Menurut dokumentasi, korban-korban yang mayoritas adalah etnis Tionghoa itu mengatakan bahwa pemerkosa mereka itu kebanyakan mengenakan seragam. Para pemerkosa itu mengatakan, “Sekarang giliran kamu, karena kamu China dan bukan Muslim!”, demikian kata seorang korban menurut psikolog Yayasan Kalyana Mitra.

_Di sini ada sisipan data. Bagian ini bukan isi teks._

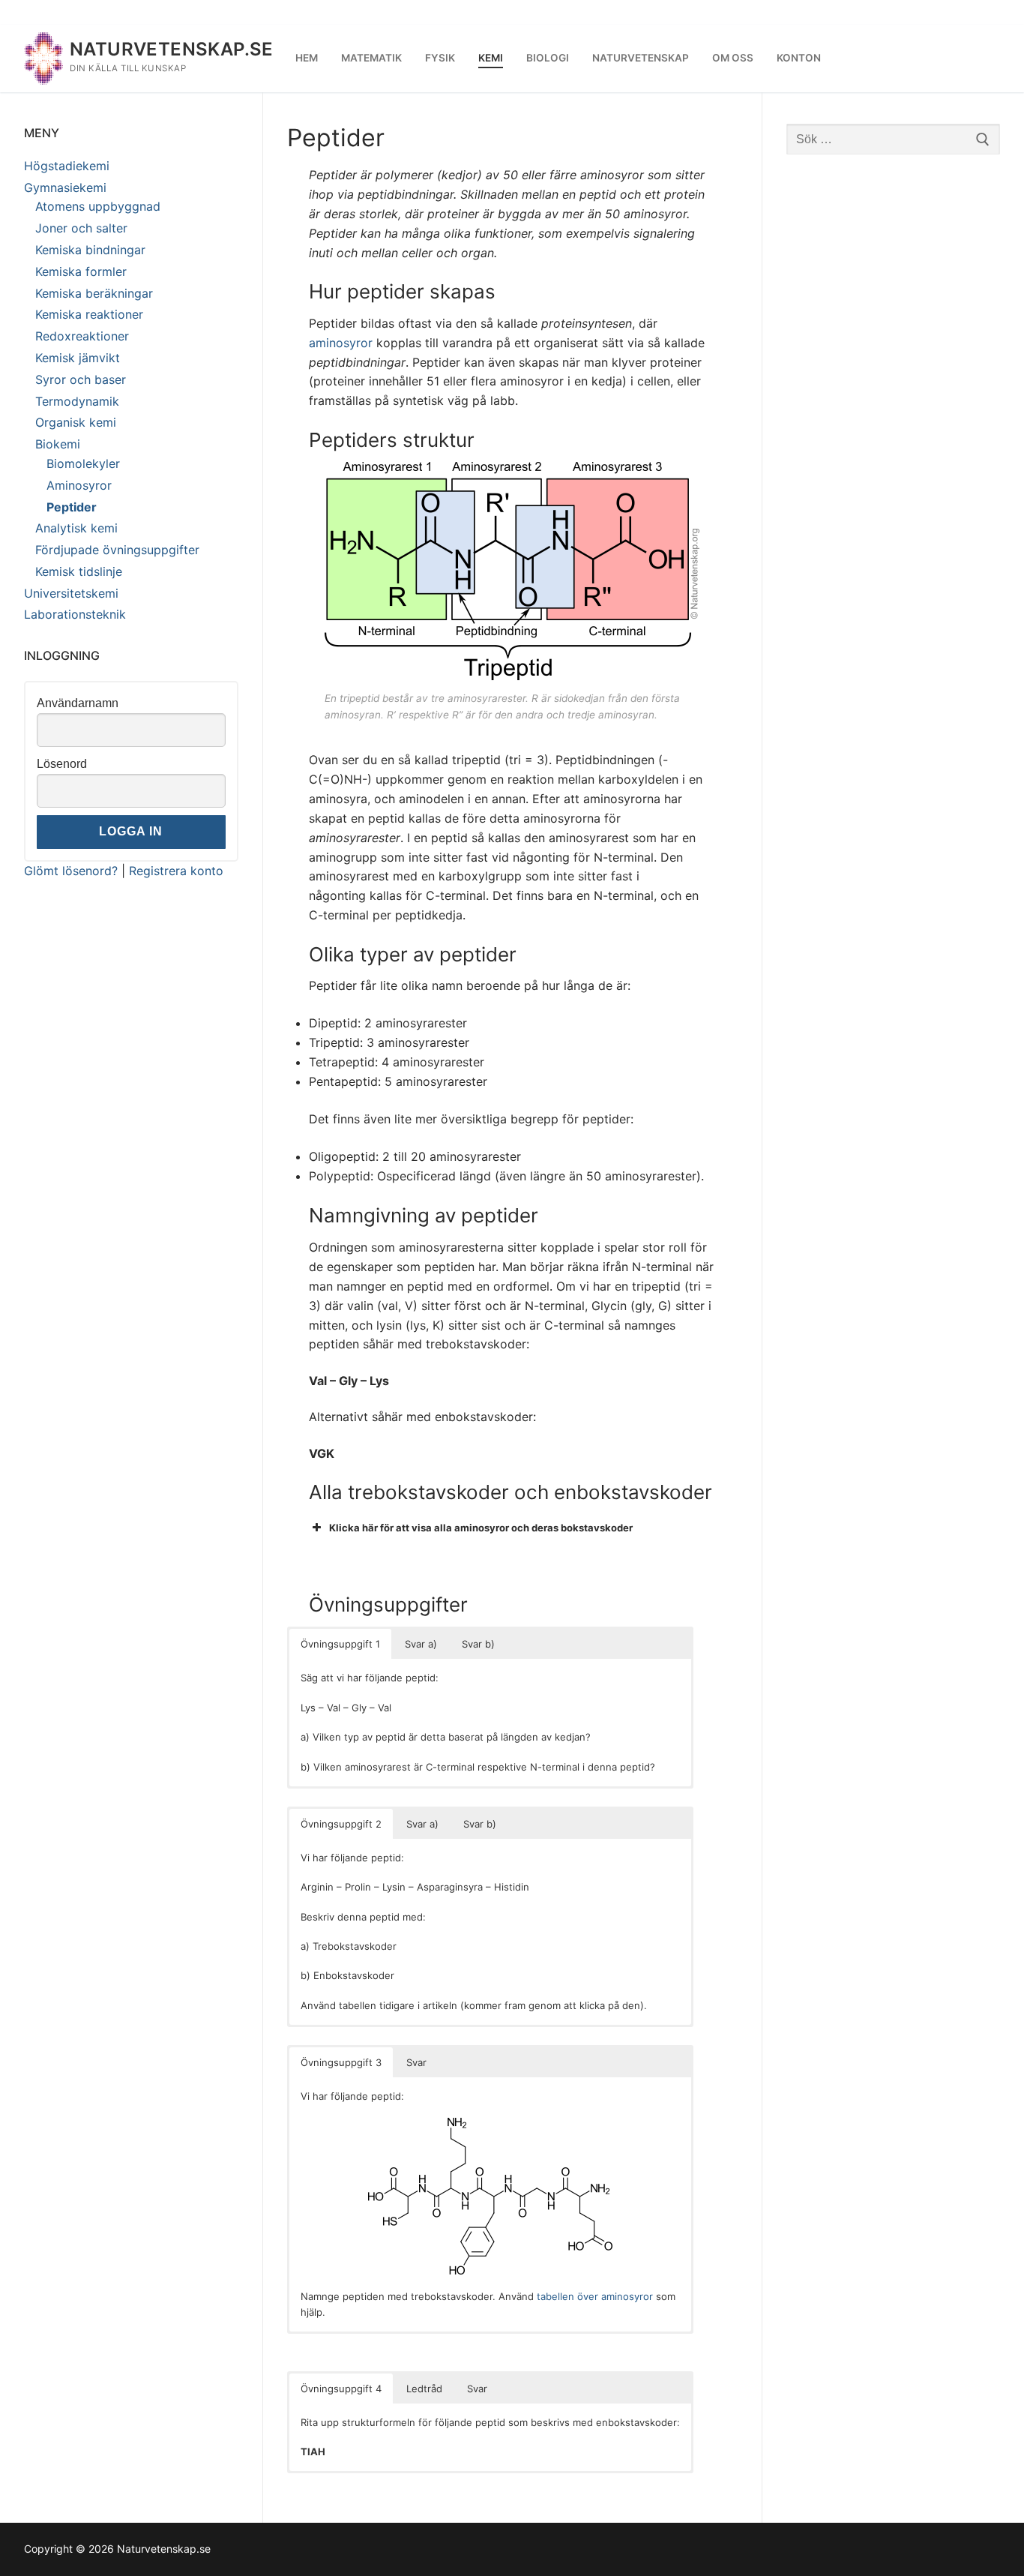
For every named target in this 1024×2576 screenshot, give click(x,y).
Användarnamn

Segala bentuk kekerasan seksual yang selama ini hanya kita bisa bayangkan, kini benar-benar terjadi, kata Sita Kayam. “Dan kami jadi yakin kalau ini semua bukan kebetulan. Semua kegiatan mempermalukan perempuan Tionghoa ini direncanakan dan diorganisasi dengan sekasama.”
Ratusan korban telah mengadu ke organisasi-organisasi wanita. “Rumah saya terbakar.”, cerita Helen Chang dengan ragu-ragu. “Kami menyelamatkan diri ke halaman. Saat itu datang beberapa laki-laki pribumi. Mereka mengenakan kaos dan celana seragam. Mereka membanting saya ke tanah lalu mereka satu per satu memperkosa saya.” Kemudian, kata ibu berusia 44 tahun ini, tanpa daya ia harus melihat bagaimana ketiga anak perempuannya ikut diperkosa.
Para perkerja sosial di klinik-klinik psikologi dan organisasi-organisasi wanita bersama-sama mendapatkan gambaran yang cukup serupa. Kebanyakan korban 98% adalah etnis Tionghoa, diperkosa antara 13–15 Mei 1998, juga 18–19 Mei 1998. Para pelaku menurut laporan berpotongan rambut ala militer dan mengenakan bagian-bagian dari pakaian seragam militer. Mereka selalu muncul dalam bentuk kelompok-kelompok. Jumlah perkosaan di kota-kota di luar Jakarta baru pada saat itu meningkat.
Para psikolog di pusat-pusat pertolongan untuk korban perkosaan berusaha susah payah agar para korban yang trauma mau berbicara. “Kebanyakan wanita-wanita dan gadis-gadis mengalami perlakuan yang terlalu kasar dan mereka takut para pelaku membalas dendam.” kata Rita Kolibonso dari organisasi wanita Mitra Perempuan. Di antara korban terdapat yang berusia 13 tahun sampai 72 tahun.
Komandan Polisi Jakarta Pusat, Lettu Iman Haryatnam telah meminta pada para Amoi korban kekerasan seksual ini untuk melapor. Panglima ABRI, Jendral Wiranto menjanjikan suatu penyelidikan dengan cara mengajukan rencana pembuatan pos-pos. Para Fankui pelaku pemerkosaan tampaknya tahu bahwa suatu penyelidikan tengah dimulai. Romo Sandyawan dari badan sosial Katholik di Jakarta mendapat kiriman pos sebuah granat tangan dan tulisan agar ia menghentikan kegiatan dokumentasi.
Organisasi-organisasi hak azasi manusia mendapat peringatan melalui telepon, “Kami sudah mengirimi Sandyawan sebuah granat. Kamu mau dikirim lebih banyak?” Sandyawan sudah mempublikasikan data diantaranya, wanita-wanita Amoi yang diperkosa lalu dilemparkan ke dalam bangunan yang tengah dilalap api. Albert Hasibuan, anggota Komnas HAM bersumpah akan mengusut pelanggaran berat HAM ini sampai tuntas. “Kami tidak bisa membiarkan kejahatan ini tidak mendapat hukuman, bahwa kita manusia karena motif politik jadi bertingkah laku lebih rendah dari binatang.”